# Required action
Taking the records line by line, how many lines contain the word "will"? Answer with the number only.

### Provided material ###

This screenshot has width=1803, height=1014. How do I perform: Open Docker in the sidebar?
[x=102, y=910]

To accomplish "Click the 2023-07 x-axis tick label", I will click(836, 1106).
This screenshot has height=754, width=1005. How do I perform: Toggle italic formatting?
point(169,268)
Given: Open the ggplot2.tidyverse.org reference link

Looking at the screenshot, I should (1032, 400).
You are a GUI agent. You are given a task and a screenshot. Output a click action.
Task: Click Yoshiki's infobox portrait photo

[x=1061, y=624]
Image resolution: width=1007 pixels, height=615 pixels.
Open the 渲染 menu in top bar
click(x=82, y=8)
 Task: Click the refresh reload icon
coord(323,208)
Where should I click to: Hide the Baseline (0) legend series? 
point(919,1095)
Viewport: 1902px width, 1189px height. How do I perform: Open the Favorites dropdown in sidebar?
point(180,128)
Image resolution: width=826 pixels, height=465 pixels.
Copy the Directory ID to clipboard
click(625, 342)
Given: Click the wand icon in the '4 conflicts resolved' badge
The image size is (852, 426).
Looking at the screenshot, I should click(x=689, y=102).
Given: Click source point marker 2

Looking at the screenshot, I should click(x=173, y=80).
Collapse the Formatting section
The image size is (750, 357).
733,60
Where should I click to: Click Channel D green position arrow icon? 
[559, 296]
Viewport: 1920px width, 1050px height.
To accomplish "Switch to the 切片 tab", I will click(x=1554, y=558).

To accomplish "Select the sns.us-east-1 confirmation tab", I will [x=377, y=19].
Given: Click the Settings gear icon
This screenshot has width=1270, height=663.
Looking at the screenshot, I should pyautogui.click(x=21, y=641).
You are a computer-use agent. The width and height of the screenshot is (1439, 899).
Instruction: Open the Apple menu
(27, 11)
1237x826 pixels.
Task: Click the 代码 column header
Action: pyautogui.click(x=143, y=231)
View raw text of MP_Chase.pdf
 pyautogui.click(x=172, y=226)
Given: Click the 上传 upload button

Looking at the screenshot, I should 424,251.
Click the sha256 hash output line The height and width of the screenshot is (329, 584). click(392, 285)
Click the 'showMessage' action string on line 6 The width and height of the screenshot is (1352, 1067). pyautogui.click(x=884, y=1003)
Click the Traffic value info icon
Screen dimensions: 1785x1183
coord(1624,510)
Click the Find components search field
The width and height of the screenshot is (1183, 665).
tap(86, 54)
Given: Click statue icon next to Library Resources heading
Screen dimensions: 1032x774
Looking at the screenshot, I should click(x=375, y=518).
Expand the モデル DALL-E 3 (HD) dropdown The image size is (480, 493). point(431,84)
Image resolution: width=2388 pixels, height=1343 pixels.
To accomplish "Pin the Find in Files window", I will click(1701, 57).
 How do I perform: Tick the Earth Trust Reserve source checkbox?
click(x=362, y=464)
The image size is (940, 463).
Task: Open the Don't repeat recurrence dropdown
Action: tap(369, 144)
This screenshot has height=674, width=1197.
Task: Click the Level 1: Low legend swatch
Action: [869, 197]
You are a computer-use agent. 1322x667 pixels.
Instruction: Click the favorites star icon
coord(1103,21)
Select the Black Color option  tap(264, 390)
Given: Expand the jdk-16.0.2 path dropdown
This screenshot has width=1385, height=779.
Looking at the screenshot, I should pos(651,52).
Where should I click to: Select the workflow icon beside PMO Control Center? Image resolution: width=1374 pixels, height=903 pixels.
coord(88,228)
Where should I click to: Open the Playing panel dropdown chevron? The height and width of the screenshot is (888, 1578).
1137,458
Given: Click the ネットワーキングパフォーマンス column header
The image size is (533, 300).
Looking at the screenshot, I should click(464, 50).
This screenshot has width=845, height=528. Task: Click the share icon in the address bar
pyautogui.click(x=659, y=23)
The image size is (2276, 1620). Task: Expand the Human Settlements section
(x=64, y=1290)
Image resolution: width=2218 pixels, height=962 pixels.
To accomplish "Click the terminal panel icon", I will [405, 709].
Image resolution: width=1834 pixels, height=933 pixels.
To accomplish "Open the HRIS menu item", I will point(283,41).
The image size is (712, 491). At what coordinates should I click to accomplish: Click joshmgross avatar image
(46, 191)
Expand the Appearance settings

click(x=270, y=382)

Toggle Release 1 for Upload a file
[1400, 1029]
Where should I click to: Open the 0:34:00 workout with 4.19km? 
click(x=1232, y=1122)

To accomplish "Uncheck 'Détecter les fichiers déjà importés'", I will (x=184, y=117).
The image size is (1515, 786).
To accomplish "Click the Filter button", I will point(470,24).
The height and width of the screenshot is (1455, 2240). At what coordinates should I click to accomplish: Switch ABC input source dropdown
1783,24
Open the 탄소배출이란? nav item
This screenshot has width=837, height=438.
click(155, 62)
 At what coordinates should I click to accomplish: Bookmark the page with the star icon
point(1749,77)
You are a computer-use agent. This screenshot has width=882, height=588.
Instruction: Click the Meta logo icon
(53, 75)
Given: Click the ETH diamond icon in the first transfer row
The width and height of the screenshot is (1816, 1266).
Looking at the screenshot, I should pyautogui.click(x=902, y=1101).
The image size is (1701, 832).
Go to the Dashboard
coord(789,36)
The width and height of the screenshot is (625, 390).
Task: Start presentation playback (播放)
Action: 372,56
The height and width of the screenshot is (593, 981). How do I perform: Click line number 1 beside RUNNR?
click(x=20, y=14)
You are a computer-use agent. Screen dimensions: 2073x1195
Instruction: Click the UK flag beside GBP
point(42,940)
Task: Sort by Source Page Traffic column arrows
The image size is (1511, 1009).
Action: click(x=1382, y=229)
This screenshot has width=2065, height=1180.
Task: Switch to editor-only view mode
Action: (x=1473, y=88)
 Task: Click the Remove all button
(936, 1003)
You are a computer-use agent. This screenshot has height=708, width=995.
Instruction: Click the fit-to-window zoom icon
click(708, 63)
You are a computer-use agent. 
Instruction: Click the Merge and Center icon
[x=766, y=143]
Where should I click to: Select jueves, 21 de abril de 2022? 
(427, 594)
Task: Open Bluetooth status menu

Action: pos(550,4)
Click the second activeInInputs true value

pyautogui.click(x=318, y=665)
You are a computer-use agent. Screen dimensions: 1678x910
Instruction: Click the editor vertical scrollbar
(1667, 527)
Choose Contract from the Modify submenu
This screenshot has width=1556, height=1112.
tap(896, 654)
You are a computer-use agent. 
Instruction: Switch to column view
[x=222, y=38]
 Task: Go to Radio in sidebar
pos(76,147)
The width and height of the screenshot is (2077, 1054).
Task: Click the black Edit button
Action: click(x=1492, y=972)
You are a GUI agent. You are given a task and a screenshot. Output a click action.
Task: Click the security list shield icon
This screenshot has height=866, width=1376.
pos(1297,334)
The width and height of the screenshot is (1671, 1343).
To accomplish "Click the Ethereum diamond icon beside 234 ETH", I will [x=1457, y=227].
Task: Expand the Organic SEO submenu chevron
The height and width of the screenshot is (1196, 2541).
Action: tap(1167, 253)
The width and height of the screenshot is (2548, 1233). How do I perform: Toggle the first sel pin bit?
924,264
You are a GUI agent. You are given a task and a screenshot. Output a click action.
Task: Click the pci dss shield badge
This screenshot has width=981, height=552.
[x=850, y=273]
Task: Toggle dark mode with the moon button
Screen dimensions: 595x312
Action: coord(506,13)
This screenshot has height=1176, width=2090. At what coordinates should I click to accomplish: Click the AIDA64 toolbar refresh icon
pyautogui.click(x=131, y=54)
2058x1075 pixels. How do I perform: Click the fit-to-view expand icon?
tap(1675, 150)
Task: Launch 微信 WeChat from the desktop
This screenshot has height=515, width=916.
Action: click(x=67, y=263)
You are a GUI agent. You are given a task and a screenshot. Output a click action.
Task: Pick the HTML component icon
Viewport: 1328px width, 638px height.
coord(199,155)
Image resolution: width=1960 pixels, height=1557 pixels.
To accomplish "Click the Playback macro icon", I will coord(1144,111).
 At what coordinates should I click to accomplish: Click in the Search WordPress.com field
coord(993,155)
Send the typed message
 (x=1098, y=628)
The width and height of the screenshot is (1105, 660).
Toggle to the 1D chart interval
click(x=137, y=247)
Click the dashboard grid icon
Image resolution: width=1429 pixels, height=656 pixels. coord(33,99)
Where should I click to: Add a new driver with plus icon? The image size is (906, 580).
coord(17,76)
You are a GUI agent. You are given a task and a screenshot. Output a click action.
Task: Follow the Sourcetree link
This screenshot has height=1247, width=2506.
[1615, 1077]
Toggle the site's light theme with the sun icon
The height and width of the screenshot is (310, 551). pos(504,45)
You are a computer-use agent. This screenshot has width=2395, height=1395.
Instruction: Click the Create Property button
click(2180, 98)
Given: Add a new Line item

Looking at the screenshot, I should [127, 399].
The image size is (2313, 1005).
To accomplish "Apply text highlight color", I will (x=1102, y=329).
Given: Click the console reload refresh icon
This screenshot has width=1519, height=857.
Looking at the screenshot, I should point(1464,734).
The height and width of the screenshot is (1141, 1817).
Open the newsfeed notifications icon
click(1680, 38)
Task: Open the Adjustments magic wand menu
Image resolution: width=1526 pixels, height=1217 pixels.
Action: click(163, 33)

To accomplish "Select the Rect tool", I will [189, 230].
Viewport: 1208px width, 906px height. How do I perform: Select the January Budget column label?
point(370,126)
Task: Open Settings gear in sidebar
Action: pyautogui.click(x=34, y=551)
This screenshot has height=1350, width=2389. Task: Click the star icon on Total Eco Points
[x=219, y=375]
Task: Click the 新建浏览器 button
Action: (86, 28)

###

# Written reply
12